Paris, France - 1 May 2017: The risk of heart transplant rejection can be reduced by desensitising patient antibodies, according to research presented today at Heart Failure 2017 and the 4th World Congress on Acute Heart Failure.1 The breakthrough comes on the 50th anniversary of heart transplantation.
Before heart transplantation the serum of heart transplant candidates is tested for levels of anti-human leukocyte antigen (HLA) which could bind to donor HLA antigens and cause rejection of the organ. At the time of transplantation, a virtual crossmatch is conducted to determine if the patient's anti-HLA antibodies are directed against the donor's specific HLA antigen -- if yes, they are called "donor specific anti-HLA antibody" (DSA).
"Most centres do not perform heart transplantation in patients with a high DSA level since the risk of antibody-mediated rejection is high, particularly hyper-acute rejection," said lead author Dr Guillaume Coutance, a cardiologist at Pitié-Salpêtrière Hospital in Paris, France. "Patients then have to wait for a donor with different HLA antigens."
To reduce the chance of rejection in these patients at high immunological risk, in 2009 Pitié-Salpêtrière Hospital began a desensitisation programme. The current study analysed the impact of the programme on survival after heart transplantations performed during 2009 to 2015.
The type of desensitisation patients receive depends on their DSA level, which is measured by mean fluorescence intensity (MFI). An MFI between 500 and 1000 is considered "low DSA" and an MFI above 1000 is considered "high DSA". All patients receive anti-thymocyte globulins and conventional immunosuppressive therapy (calcineurin inhibitors, mycophenolate mofetil, and corticosteroids).
On top of this, patients with low DSA levels receive intravenous immunoglobulins.
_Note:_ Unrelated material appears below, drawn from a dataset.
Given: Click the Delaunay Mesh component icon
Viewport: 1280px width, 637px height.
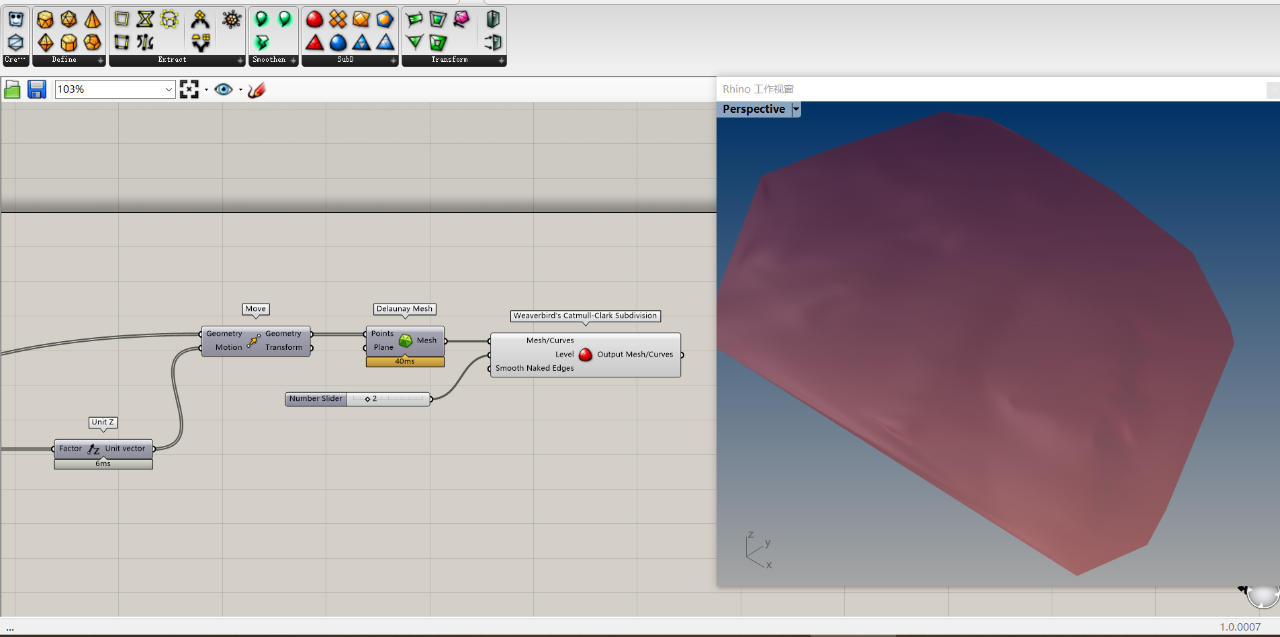Looking at the screenshot, I should point(406,341).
Patients with high DSA levels are treated with plasmapheresis before and after transplantation, followed by intravenous immunoglobulins after the complete cycle of plasmapheresis.
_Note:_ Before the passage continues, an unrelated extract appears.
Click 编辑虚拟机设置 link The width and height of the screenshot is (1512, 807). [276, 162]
The study included 523 patients who were 50 years old on average and 77% were men. Nearly half (46%) of patients had no DSA, 17% had low DSA, and 37% had high DSA levels. Patients were followed-up for an average of 3.7 years and survival was compared between the three groups.
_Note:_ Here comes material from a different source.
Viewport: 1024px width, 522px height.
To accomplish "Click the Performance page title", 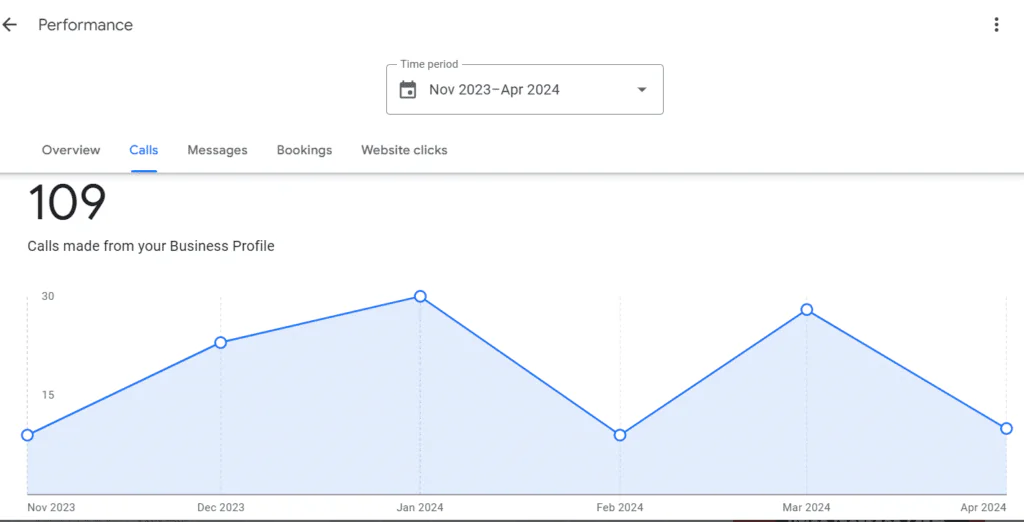I will tap(85, 25).
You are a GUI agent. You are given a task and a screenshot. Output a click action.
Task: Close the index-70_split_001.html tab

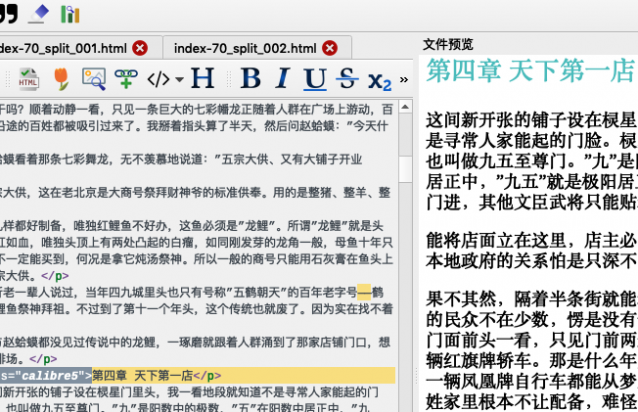coord(140,47)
Compared to patients with no or low DSA, those with high DSA were more often younger, female, and had a ventricular assist device. The length of survival after transplantation was similar between the three groups, even after adjustment for age, sex, and having a ventricular assist device before transplantation. Survival at one year and at the end of follow-up was 79% and 73% for those with no DSA, 80% and 72% in patients with low DSA, and 84% and 76% in patients with high DSA levels, respectively (p=0.85).
Antibody-mediated rejections were more common in patients with high DSA levels (27% versus 6% in patients with no DSA). These rejections occurred early (a median of 28 days after transplantation) in patients with high DSA levels but they had no impact on survival and could be treated. Patients with high DSA levels had more bleeding complications due to perioperative plasmapheresis.
Dr Coutance said: "By desensitising patient's antibodies, those with high immunological risk experience similar survival to patients without DSA. Pre- and post-operative plasmapheresis results in a dramatic drop in DSA levels, which reduces the risk of hyper-acute rejections and early antibody-mediated rejections. Intravenous immunoglobulins will neutralise DSA for weeks."
"Despite this regimen, antibody-mediated rejections were frequent but they were not associated with poor outcomes," added Dr Coutance. "Two factors might explain these good results: early diagnosis of rejection with repetitive routine biopsies, and aggressive treatment of rejections with plasmapheresis and intravenous immunoglobulins even in subclinical rejections. The increased bleeding risk is explained by the loss of coagulation factors during plasmapheresis which is important but does not seem to impact survival."
He concluded: "This desensitisation programme could shorten waiting times and increase access to transplantation for patients at high immunological risk. However, it will probably not increase the number of transplantations since donor shortage is the limiting factor."